In der Schule haben wir uns auch mit dem Aussterben von Tieren beschäftigt. Unsere Lehrerin hat uns erzählt, dass der Eisbär schon nahezu ausgestorben ist. Der Grund dafür ist, dass er auf dem arktischen Meereis lebt und dort Robben fängt. Durch den Rückgang des Meereises und der Erwärmung der Weltmeere kann der Eisbär dort kaum noch Robben fangen. Dann muss er weite Strecken wandern oder an die Küste ziehen und dort um die wenige Nahrung kämpfen. Dafür benötigt er aber viel Energie und Ausdauer. Die wird bald überschritten sein, sodass der Eisbär dann komplett ausgestorben sein wird. (11) So geht es auch vielen anderen Tieren und Pflanzen, das finde ich sehr schade. Sie konnten sich nicht an die veränderten Umweltbedingungen anpassen, die der Mensch durch den Klimawandel verursacht hat. (12) Das stimmt mich ein wenig traurig. Und ich frage mich, wie lange kann sich die Menschheit sich noch anpassen kann. Wird es uns irgendwann auch nichtmehr geben?

Der Verlust der Biodiversität hat zu einigen Veränderungen geführt, die es euren Zeiten sicher noch nicht gab. Ich frage mich, wie hat die Welt wohl früher ausgesehen?

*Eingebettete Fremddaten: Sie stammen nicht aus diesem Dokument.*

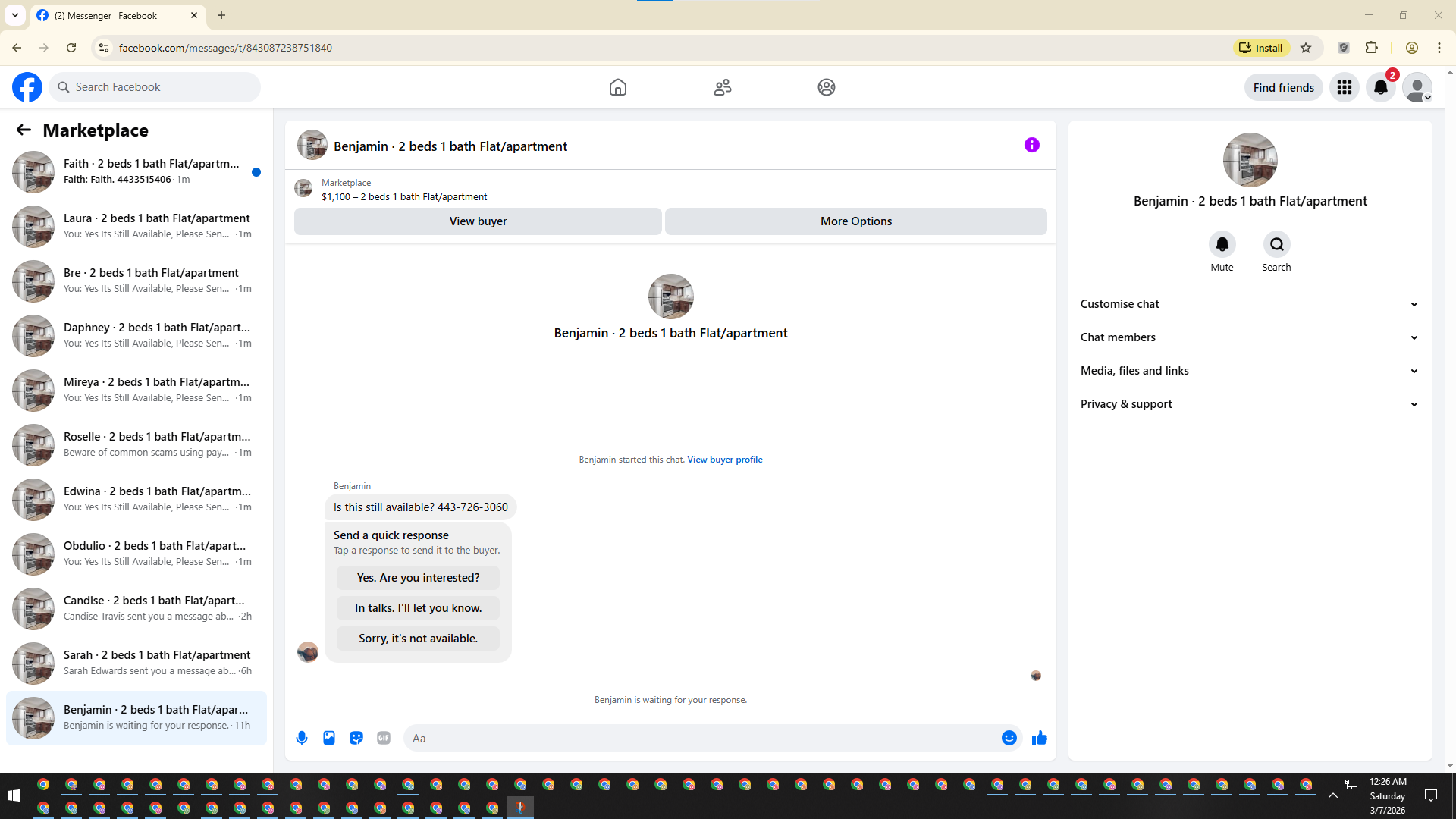Open the GIF picker icon
This screenshot has height=819, width=1456.
click(384, 738)
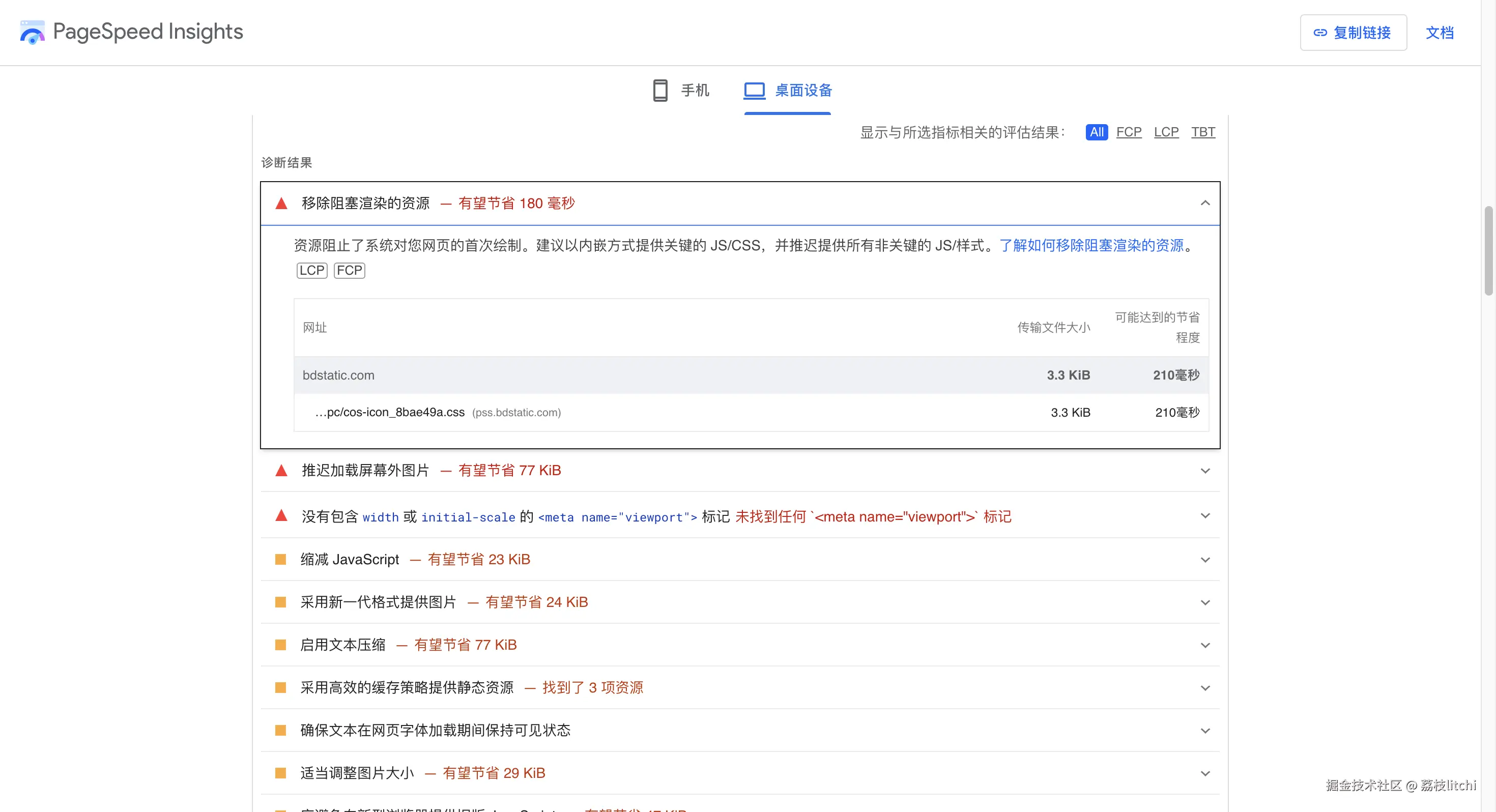Filter audits by TBT metric
Image resolution: width=1496 pixels, height=812 pixels.
point(1203,132)
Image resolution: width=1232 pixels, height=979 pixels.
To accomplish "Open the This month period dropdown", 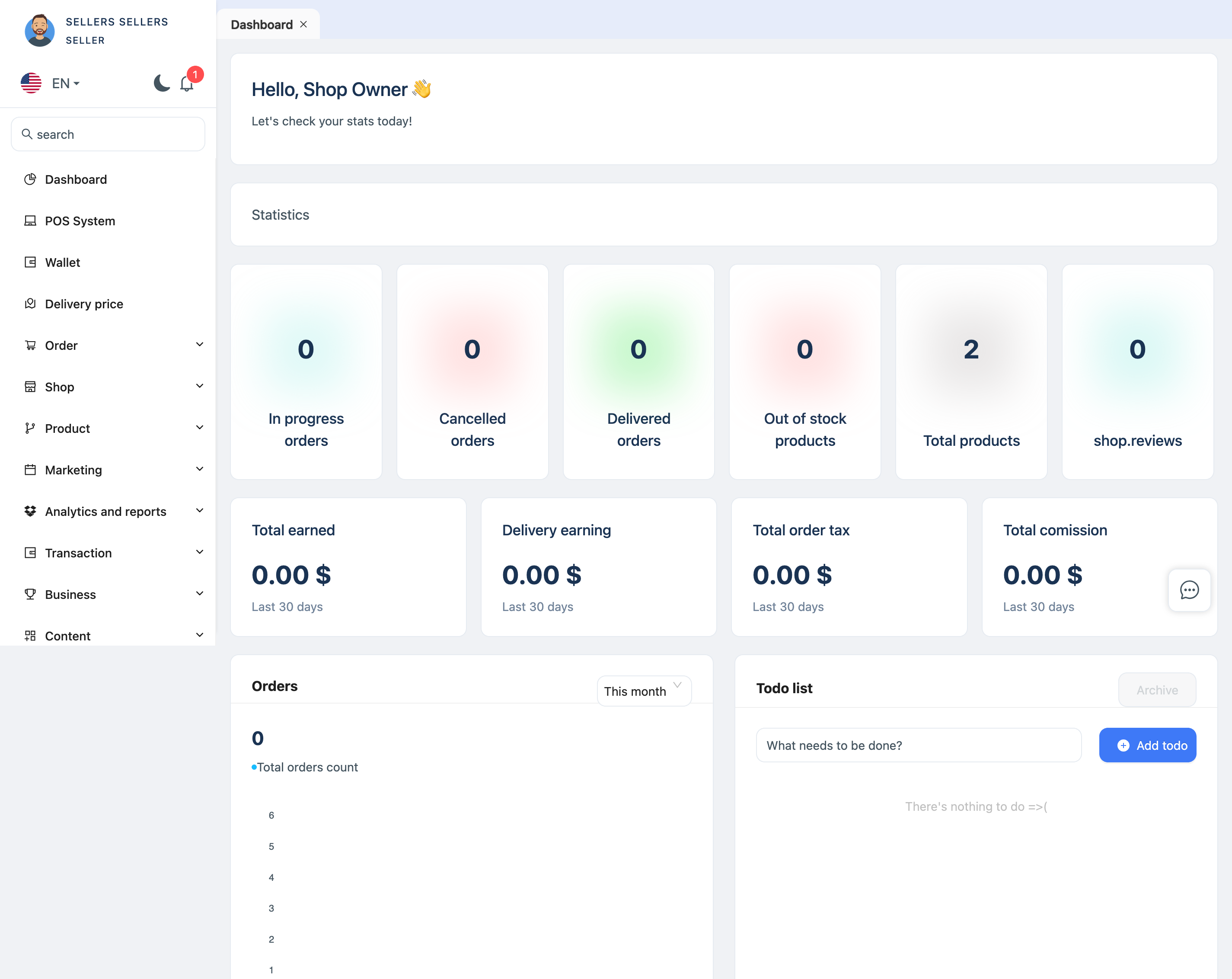I will click(643, 691).
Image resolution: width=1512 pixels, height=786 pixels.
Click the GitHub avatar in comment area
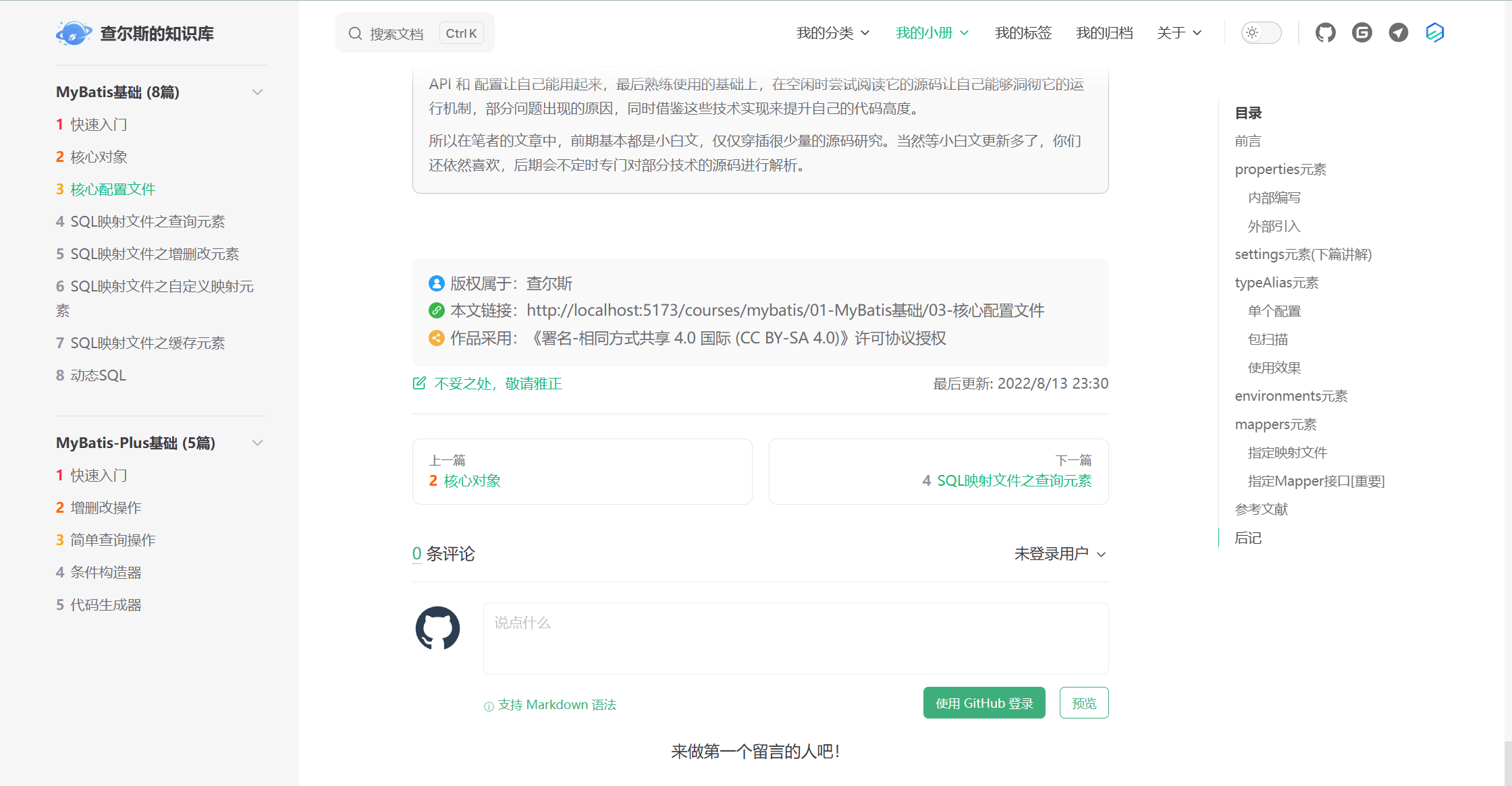[437, 627]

Gehört ihr noch zu eine der Generationen, in denen noch wilde Pflanzen auf bunten Wiesen wuchsen und Insekten herumgeschwirrt sind? So wird es manchmal in alten Büchern meiner Oma beschrieben, ich kann mir das gar nicht vorstellen. Aber das muss sicher schön ausgesehen haben. Ich mag Tiere so gerne. Ich würde so gerne noch viel mehr Tiere sehen! Also falls ihr meinen Brief lest, hoffe ich, dass ihr die Natur um euch noch genießen könnt.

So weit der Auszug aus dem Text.